Over a year ago, I talked with people about what I think we could do with AI, but I didn’t get anywhere. In the past months, several other engineers have spoken to me about similar ideas. In the part of the company I inhabit, there is a glaringly obvious use for AI staring us in the face. The problem is that we don’t have all the data we need to make it work, and getting the owners of the systems we would need to tie together with our data to open up their databases to us is simply impossible from where we sit. That sort of thing is simply never going to happen without a strong, direct proclamation from the CEO, and, even then, getting those people to give up some of their “power” in the company so that someone else can have more is going to be fought up and down the org chart. So we seem stuck. The only things we can use AI for won’t matter, and the things that would make a difference will never be done.

AI for all the Corporate IT Things

I got an email with a link to a “town hall” about IT. I said to myself, alright, I dare you to tell me something interesting or actionable, and started watching the replay.

The CIO leads off, of course. His first slide is about DEIC, and celebrating/observing Black History Month and the Lunar New Year.

Sigh.

I mean, that’s great and all, but that’s 10 minutes we’re not talking about IT, which is what this meeting is supposed to be about, and which is all I care to hear about. I seriously doubt that people in, say, Europe or China care much about the US Black History Month, or that people in the US care about the Chinese Lunar New Year, for that matter. But, sure, let’s waste time pandering in the name of the current thing.

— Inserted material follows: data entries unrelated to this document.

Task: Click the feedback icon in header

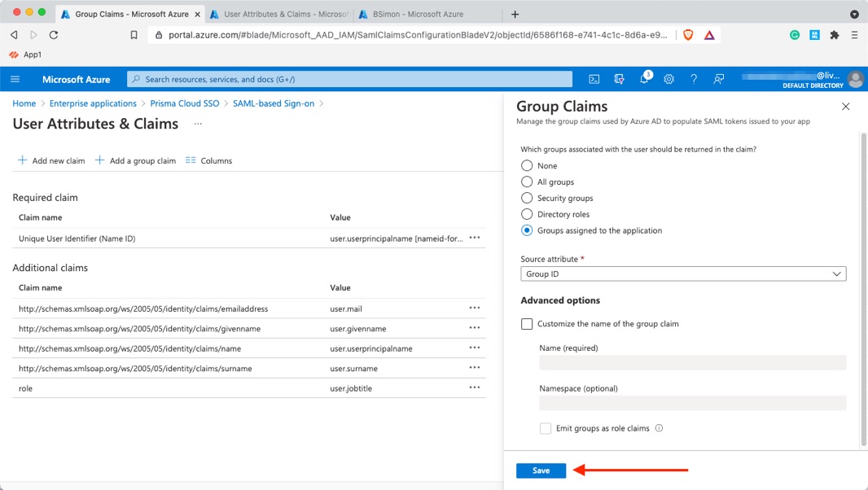Action: tap(718, 79)
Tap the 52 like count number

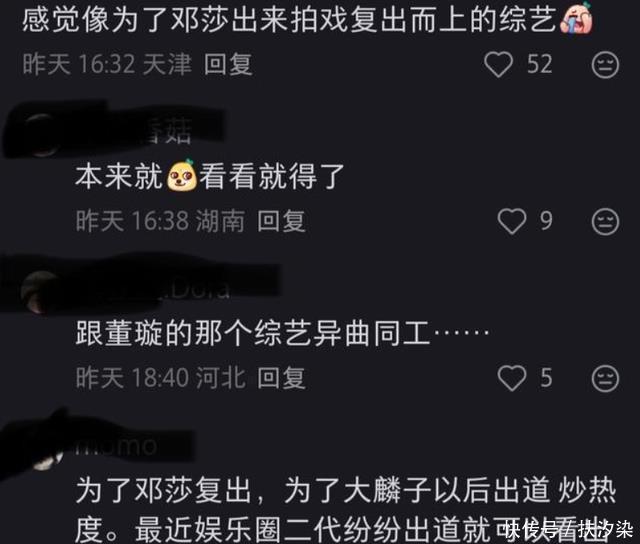pyautogui.click(x=540, y=64)
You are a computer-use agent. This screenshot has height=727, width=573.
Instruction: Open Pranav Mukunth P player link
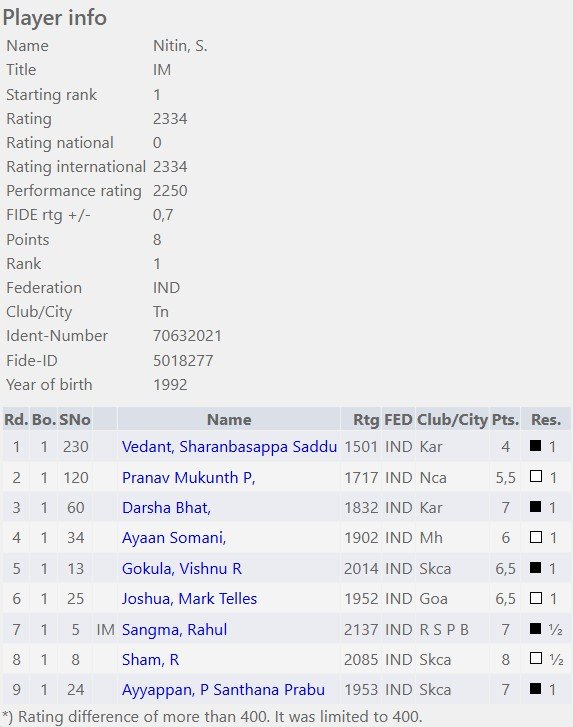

And then he says he’s able to relax, now that we know Taylor Swift was going to the at the Super Bowl. He doesn’t know what teams were going to play, but he spent a few minutes talking non-ironically about Swift being there.

Again, I mean, that’s great and all, but a half hour in, we’ve now spent thousands of man-hours not talking about IT.

When we finally get around to talking about, you know, information technology, and I find out that we’re apparently using AI to modernize our “corporate operating system.” I know a little about AI. I know a lot about how our internal procedures and organizational systems works. I do not understand how we can get AI to fix any part of this.

Well, it’s a good thing I don’t understand, because he’s not talking about using AI to fix IT. He wants to use “technology” to improve our “safety-ness.” Say wha..? Like, he wants to use AI to improve safety on the factory floor. Huh?! Are we going to buy Tesla robots to pull people’s fingers out of the way of presses?! I’m confused.

Next, we’re apparently going to minimize all “risks” to IT uniformly, without specifying or identifying what any of those “risks” are. So, at least we’ve got that going for us, which is nice. We’re going to do this by 1) reducing “new” findings, 2) eliminating repeat “findings,” and 3) closing “findings” faster. Well, that certainly seems simple. A little light on details, but I’m sure we’ll figure it out.

Then we’re going to “partner” with AI, and it’s going to help us be more “exponential.” Except that we’ve also been sent a company-wide email that says we’re not allowed to use AI for, well, anything!

After an hour and a half, I gave up watching. I just want to note that the leader of “transformation” just bought a new-fangled “Mac” and says he’s “challenged” to set it up.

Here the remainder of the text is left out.